If you really wanted this thing so badly, then why in all of a sudden you are giving this up?

I admit, the question asked was hard. I was’t even able to answer the person who asked me the question. Yes, why am I letting go and giving up? I asked myself again.

I contemplated as soon as I got home, I looked back at those times when I was still starting this journey. The contemplation made me realize I have gone a long way already, I have invested so much and has given much of myself already.

The works I have done, efforts I have placed, and the change I tried to put into place are perhaps the reasons why some of my colleagues are so concerned, or at least that is what they told me.

Is it really worth giving up and letting go?

Ever since I was a child, it has always been emphasized by my parents that I must give more value to the things that I need and not those that I want, for the things that I need are things that would really have a great impact in my life.

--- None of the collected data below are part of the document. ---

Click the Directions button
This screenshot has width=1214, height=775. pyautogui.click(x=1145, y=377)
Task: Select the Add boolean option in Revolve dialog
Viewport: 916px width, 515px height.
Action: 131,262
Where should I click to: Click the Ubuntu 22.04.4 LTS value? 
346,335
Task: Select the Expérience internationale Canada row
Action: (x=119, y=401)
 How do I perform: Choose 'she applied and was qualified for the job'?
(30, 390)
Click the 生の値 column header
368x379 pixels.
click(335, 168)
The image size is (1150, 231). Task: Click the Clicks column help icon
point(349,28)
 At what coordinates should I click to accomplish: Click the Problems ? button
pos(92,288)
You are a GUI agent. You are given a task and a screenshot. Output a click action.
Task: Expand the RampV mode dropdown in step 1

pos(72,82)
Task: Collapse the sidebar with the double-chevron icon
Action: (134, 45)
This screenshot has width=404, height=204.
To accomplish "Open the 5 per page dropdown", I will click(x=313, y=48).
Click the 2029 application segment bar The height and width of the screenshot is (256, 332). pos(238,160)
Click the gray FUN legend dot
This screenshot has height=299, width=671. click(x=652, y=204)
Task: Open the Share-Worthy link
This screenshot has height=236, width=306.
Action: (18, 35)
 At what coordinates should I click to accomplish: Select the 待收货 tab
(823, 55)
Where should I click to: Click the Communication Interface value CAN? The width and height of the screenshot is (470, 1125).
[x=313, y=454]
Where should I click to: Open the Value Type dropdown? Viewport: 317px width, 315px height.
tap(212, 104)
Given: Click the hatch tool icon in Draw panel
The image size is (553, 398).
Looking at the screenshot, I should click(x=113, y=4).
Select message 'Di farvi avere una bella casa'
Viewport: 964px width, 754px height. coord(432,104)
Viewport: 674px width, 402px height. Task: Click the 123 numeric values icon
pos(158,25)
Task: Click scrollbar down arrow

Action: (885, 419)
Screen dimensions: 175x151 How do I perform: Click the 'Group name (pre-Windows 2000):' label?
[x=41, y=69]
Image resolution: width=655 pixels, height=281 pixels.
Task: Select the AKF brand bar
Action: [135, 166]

Such lesson imparted by my parents, I recalled as I was contemplating last night. I could even picture out the facial expressions of my parents and their distinct voices whilst telling such things to me.

Perhaps it was the answer I have been looking for. The answer to that hard question. Is this something that I just want? Or something that I really need in my life?

I realized, it is, after all, just a thing that I want in my life. If I follow what my parents told me, then there’s no question that I should be giving this up.

But the thought of “stopping in the middle of a battle when you have great odds of winning” makes it hard on my part to decide.

They asked for a few days, I think my mind’s fixed already.

We are all hypocrites

In the same meeting, I was told I was being a hypocrite. I don’t deny it. I was indeed being a hypocrite. People are hypocrites, we all are. We sometimes reach a point in our lives where we choose and settle in the hypocritical side, not because we have a choice but because it is the only way left.

If I had the choice, I would have braved the unknown pedestal, chosen not to be on the hypocritical side, that was if I had the choice. But I don’t, unfortunately. Or at least the different circumstances do not warrant me.

So I chose to be hypocrite.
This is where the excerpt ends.